▸ Dataset entries:
☆ ☆ ☆ ☆

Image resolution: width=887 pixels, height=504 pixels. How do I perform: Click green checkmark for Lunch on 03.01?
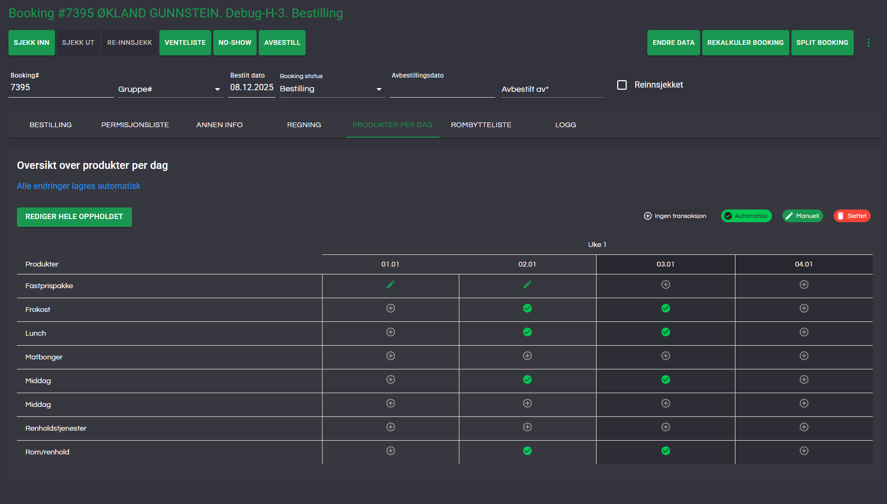(x=665, y=332)
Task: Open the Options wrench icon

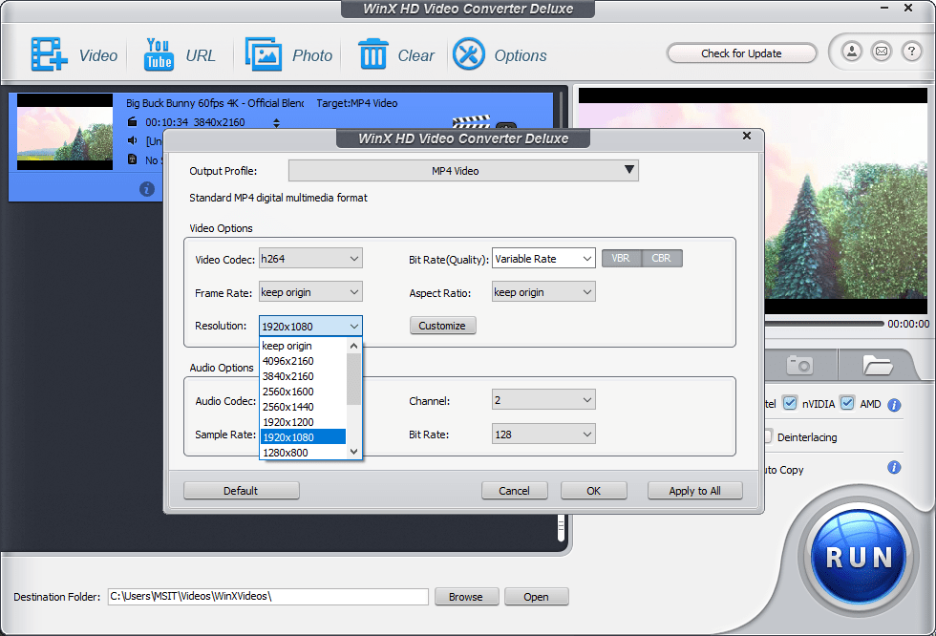Action: click(x=469, y=54)
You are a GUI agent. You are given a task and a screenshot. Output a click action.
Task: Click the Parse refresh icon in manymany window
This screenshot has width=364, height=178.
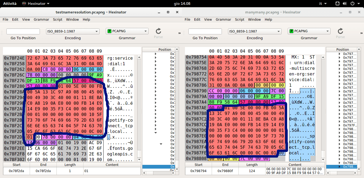coord(340,31)
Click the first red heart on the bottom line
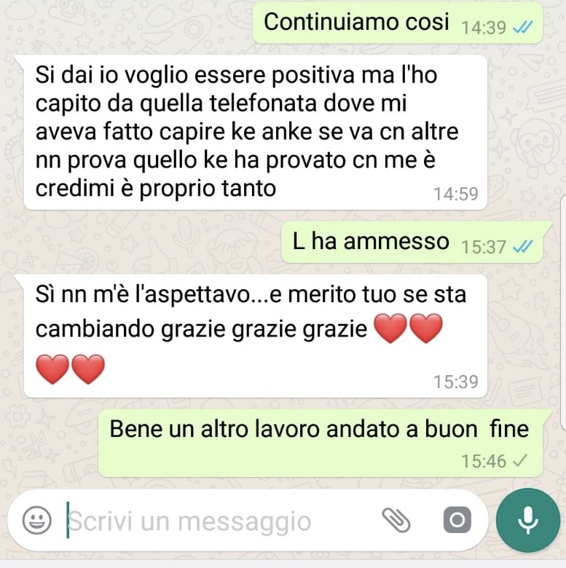 pos(52,369)
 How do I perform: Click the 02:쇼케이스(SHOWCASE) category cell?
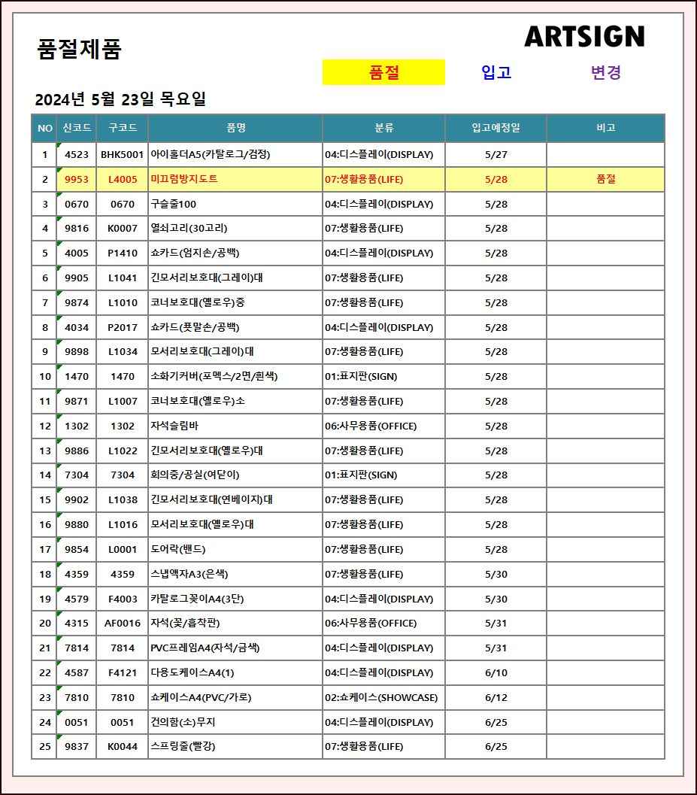tap(381, 697)
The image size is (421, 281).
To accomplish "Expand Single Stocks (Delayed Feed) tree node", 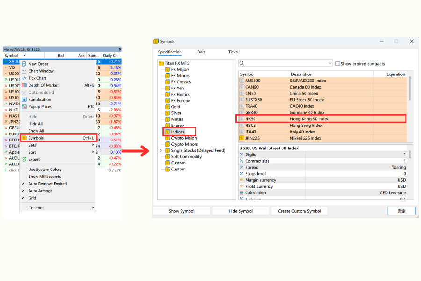I will click(161, 150).
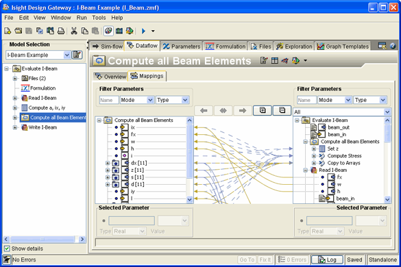Viewport: 401px width, 267px height.
Task: Click the left arrow mapping button
Action: [204, 110]
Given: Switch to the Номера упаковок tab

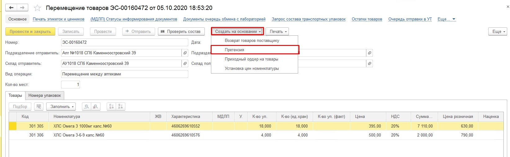Looking at the screenshot, I should [x=45, y=96].
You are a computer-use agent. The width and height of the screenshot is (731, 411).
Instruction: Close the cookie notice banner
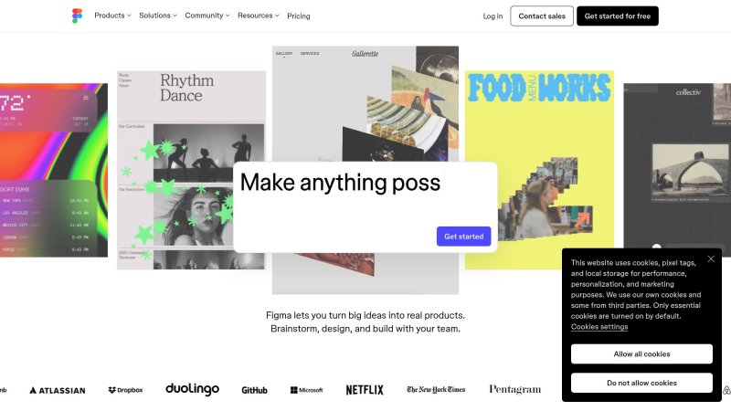pos(711,258)
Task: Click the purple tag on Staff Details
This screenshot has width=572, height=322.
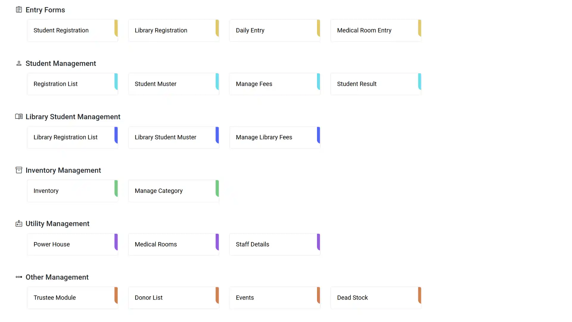Action: [318, 242]
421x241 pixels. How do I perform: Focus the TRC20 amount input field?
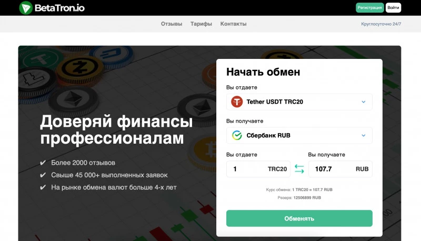point(258,169)
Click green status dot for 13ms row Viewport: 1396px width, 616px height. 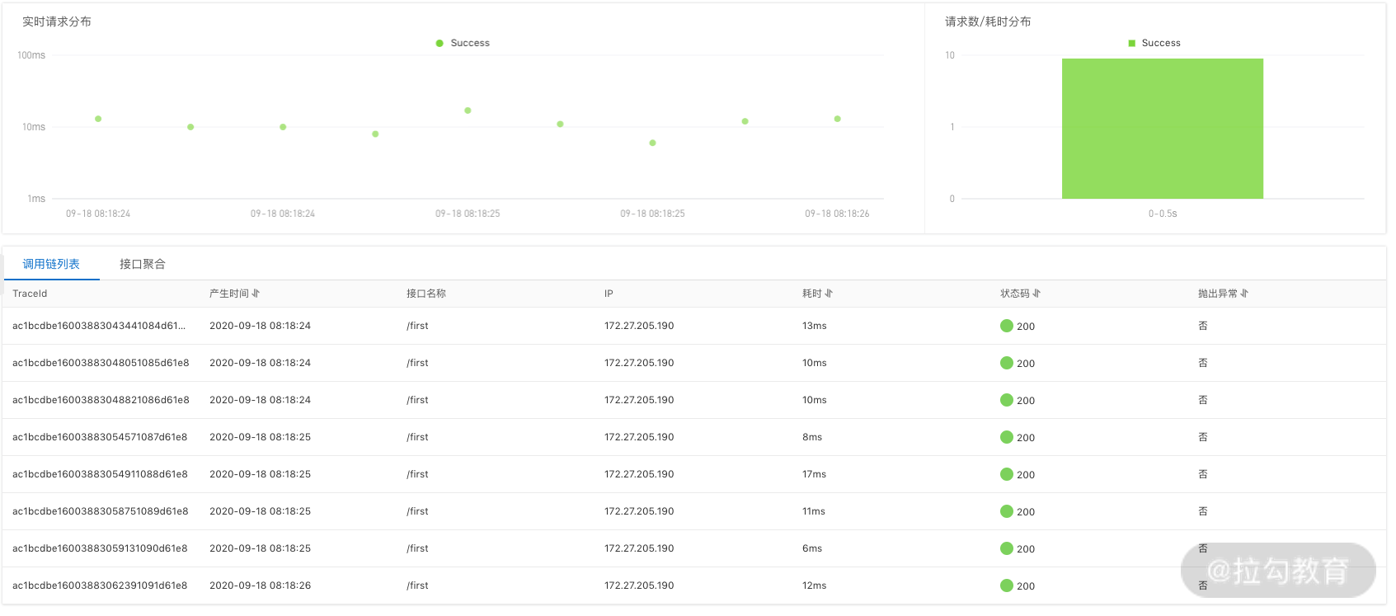pyautogui.click(x=1006, y=326)
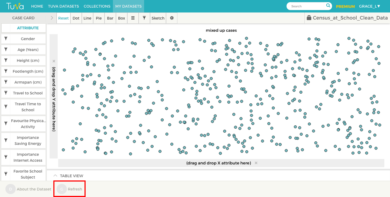Screen dimensions: 390x197
Task: Open the chart settings gear icon
Action: (171, 18)
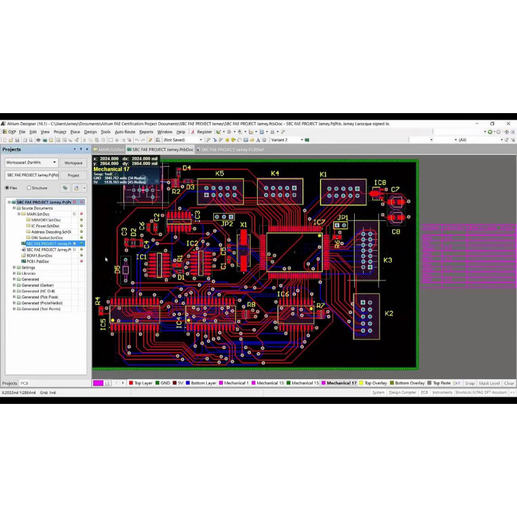This screenshot has width=517, height=517.
Task: Switch to the Top Overlay layer tab
Action: point(374,383)
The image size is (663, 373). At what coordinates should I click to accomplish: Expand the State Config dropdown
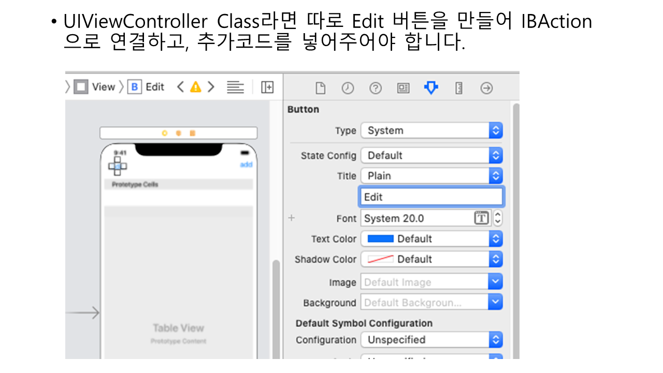pyautogui.click(x=431, y=155)
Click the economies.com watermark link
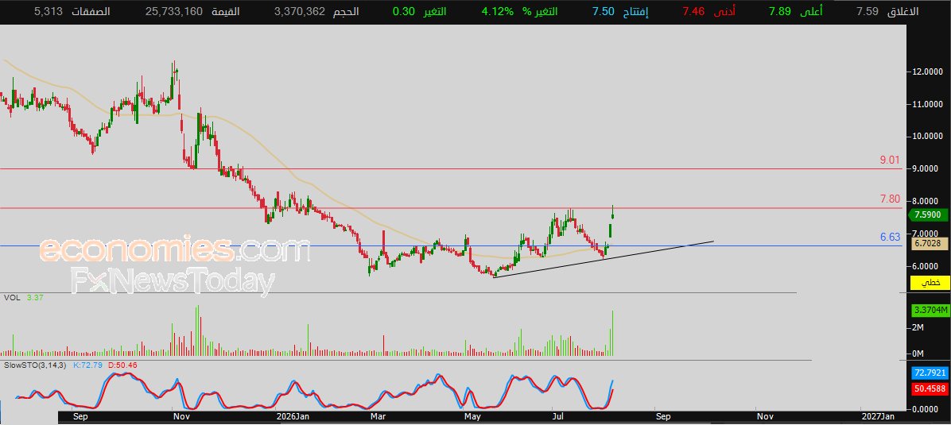This screenshot has height=425, width=951. click(175, 251)
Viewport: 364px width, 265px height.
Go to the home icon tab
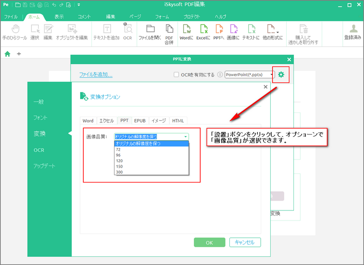click(7, 54)
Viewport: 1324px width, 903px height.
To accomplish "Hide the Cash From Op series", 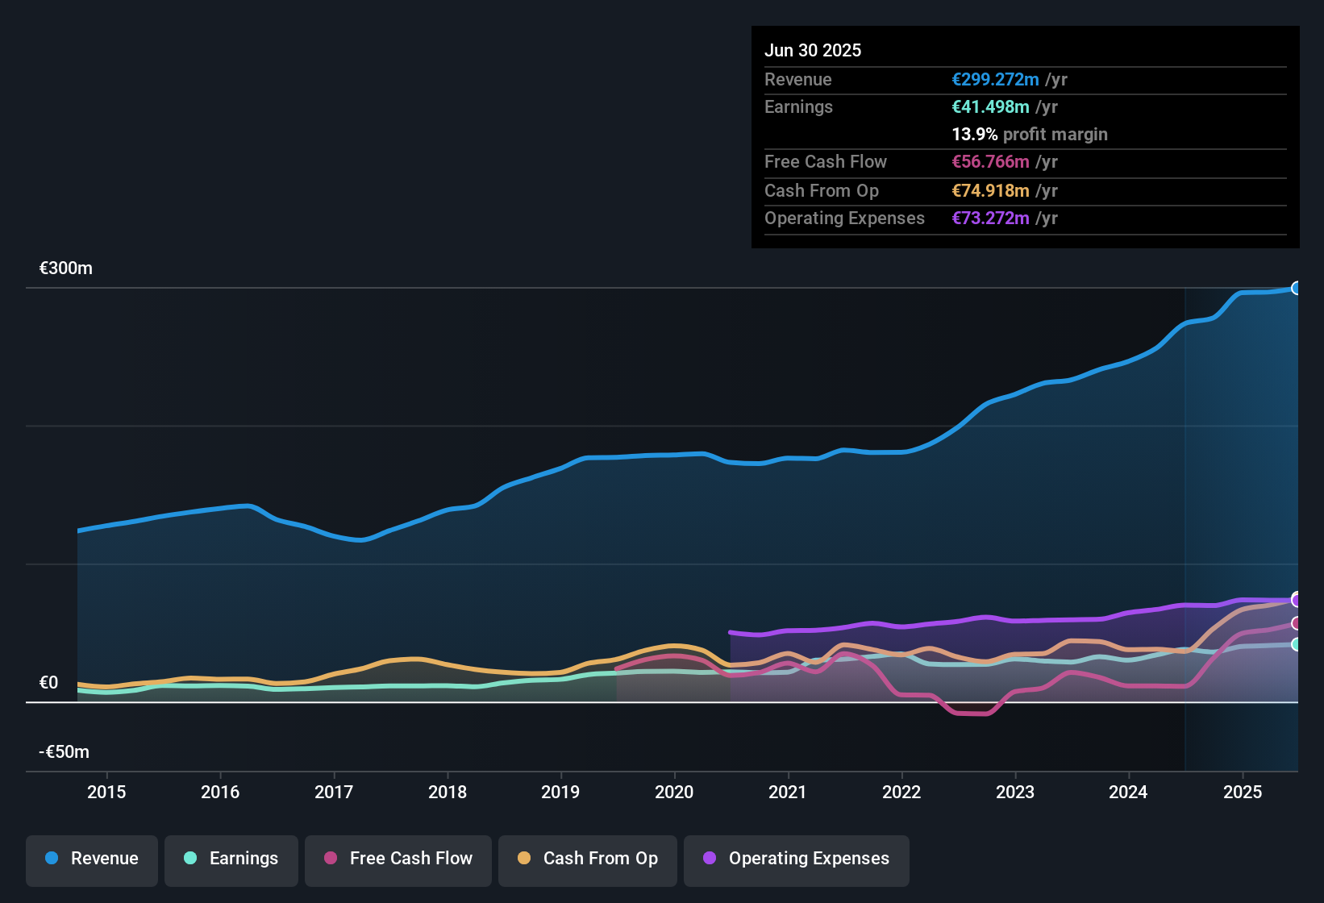I will [x=588, y=859].
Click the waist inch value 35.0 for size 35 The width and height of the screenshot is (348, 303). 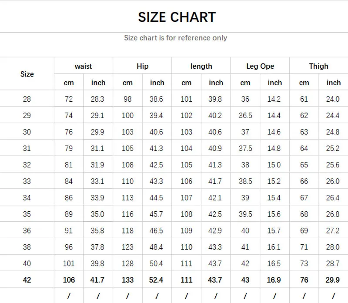pos(98,214)
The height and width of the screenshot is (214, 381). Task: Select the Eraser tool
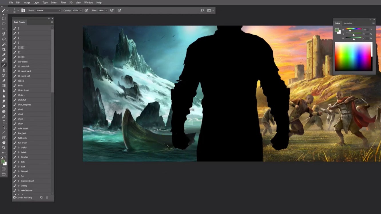point(4,81)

☆ ☆ ☆ ☆

▸ What is needed: Lines holding "agent": please count them in the data above and reply with the number alone.

▸ Reply to the exercise: 2